# Exercise
Copy out every line holding the string "agent" from the records below.

# Exercise input

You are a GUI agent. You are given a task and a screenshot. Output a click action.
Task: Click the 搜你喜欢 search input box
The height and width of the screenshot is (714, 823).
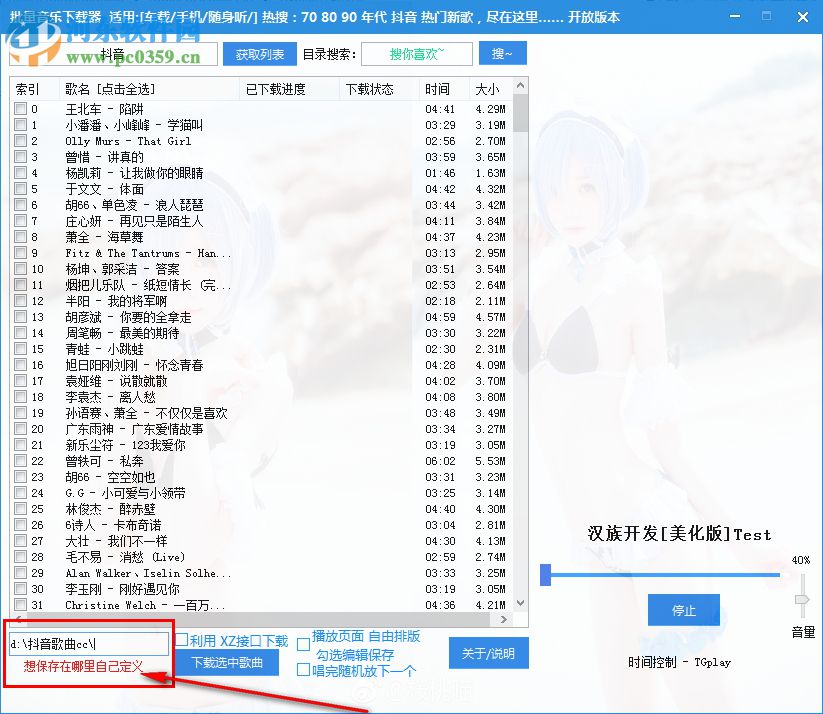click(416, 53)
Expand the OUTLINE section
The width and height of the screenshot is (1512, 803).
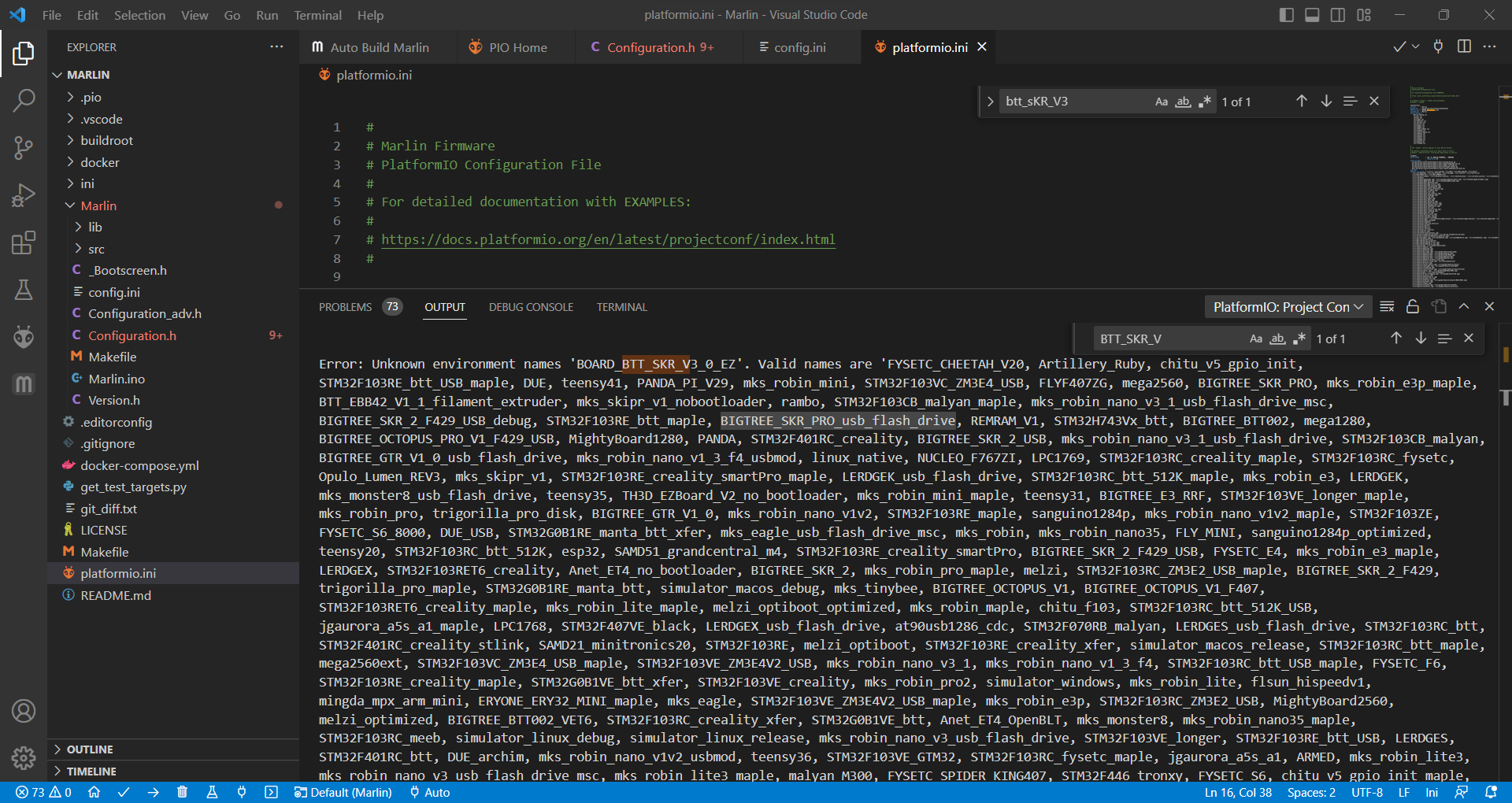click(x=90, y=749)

--

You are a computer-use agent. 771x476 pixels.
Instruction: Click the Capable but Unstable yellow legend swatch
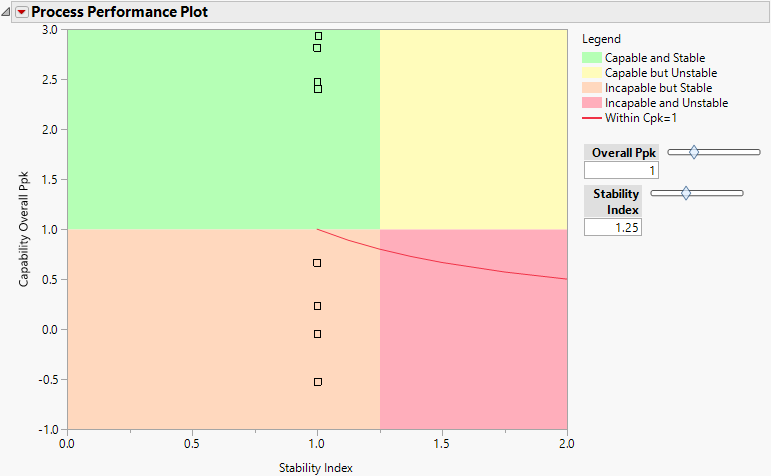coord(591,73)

...

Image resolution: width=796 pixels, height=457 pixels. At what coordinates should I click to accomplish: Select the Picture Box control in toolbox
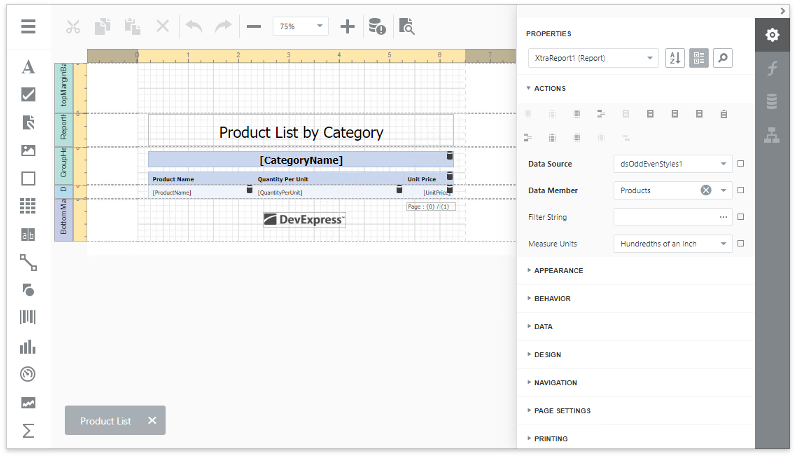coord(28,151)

# Task output
You are a GUI agent. You are given a task and a screenshot. Output a click action.
You are a computer-use agent. 771x476 pixels.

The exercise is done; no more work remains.